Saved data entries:
============================================================

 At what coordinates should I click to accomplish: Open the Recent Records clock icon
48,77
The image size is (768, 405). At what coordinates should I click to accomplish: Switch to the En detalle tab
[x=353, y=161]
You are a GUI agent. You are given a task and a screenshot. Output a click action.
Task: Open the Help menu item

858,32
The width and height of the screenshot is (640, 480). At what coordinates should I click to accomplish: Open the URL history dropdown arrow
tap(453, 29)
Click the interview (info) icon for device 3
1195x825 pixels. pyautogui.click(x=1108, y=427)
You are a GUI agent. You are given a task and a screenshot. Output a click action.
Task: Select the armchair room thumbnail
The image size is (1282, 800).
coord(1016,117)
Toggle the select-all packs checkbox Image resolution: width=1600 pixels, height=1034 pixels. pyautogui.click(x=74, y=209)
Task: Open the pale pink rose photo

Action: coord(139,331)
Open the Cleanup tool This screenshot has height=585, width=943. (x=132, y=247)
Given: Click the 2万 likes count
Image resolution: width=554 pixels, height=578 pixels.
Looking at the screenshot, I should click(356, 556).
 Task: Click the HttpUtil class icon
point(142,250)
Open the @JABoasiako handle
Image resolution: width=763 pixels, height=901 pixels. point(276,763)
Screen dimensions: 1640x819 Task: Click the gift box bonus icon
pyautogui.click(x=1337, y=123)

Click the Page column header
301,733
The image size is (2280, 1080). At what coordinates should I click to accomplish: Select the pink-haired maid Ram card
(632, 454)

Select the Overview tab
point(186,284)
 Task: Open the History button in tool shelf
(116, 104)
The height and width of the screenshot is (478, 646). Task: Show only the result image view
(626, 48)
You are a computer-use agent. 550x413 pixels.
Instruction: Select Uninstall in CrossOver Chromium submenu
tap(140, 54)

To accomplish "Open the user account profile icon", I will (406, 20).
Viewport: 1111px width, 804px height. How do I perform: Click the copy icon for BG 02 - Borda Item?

============================================================

Problem statement> The answer must consist of all the entries, copied exactly.

Response box>
 At what coordinates should I click to accomplish: Open the Recent Records clock icon
48,77
The image size is (768, 405). At what coordinates should I click to accomplish: Switch to the En detalle tab
[x=353, y=161]
You are a GUI agent. You are given a task and a screenshot. Output a click action.
Task: Open the Help menu item

858,32
The width and height of the screenshot is (640, 480). At what coordinates should I click to accomplish: Open the URL history dropdown arrow
tap(453, 29)
Click the interview (info) icon for device 3
1195x825 pixels. pyautogui.click(x=1108, y=427)
You are a GUI agent. You are given a task and a screenshot. Output a click action.
Task: Select the armchair room thumbnail
The image size is (1282, 800).
coord(1016,117)
Toggle the select-all packs checkbox Image resolution: width=1600 pixels, height=1034 pixels. pyautogui.click(x=74, y=209)
Task: Open the pale pink rose photo

Action: coord(139,331)
Open the Cleanup tool This screenshot has height=585, width=943. (x=132, y=247)
Given: Click the 2万 likes count
Image resolution: width=554 pixels, height=578 pixels.
Looking at the screenshot, I should click(356, 556).
 Task: Click the HttpUtil class icon
point(142,250)
Open the @JABoasiako handle
Image resolution: width=763 pixels, height=901 pixels. point(276,763)
Screen dimensions: 1640x819 Task: Click the gift box bonus icon
pyautogui.click(x=1337, y=123)

Click the Page column header
301,733
The image size is (2280, 1080). At what coordinates should I click to accomplish: Select the pink-haired maid Ram card
(632, 454)

Select the Overview tab
point(186,284)
 Task: Open the History button in tool shelf
(116, 104)
The height and width of the screenshot is (478, 646). Task: Show only the result image view
(626, 48)
You are a computer-use agent. 550x413 pixels.
Instruction: Select Uninstall in CrossOver Chromium submenu
tap(140, 54)

To accomplish "Open the user account profile icon", I will (406, 20).
Viewport: 1111px width, 804px height. How do I perform: Click the copy icon for BG 02 - Borda Item?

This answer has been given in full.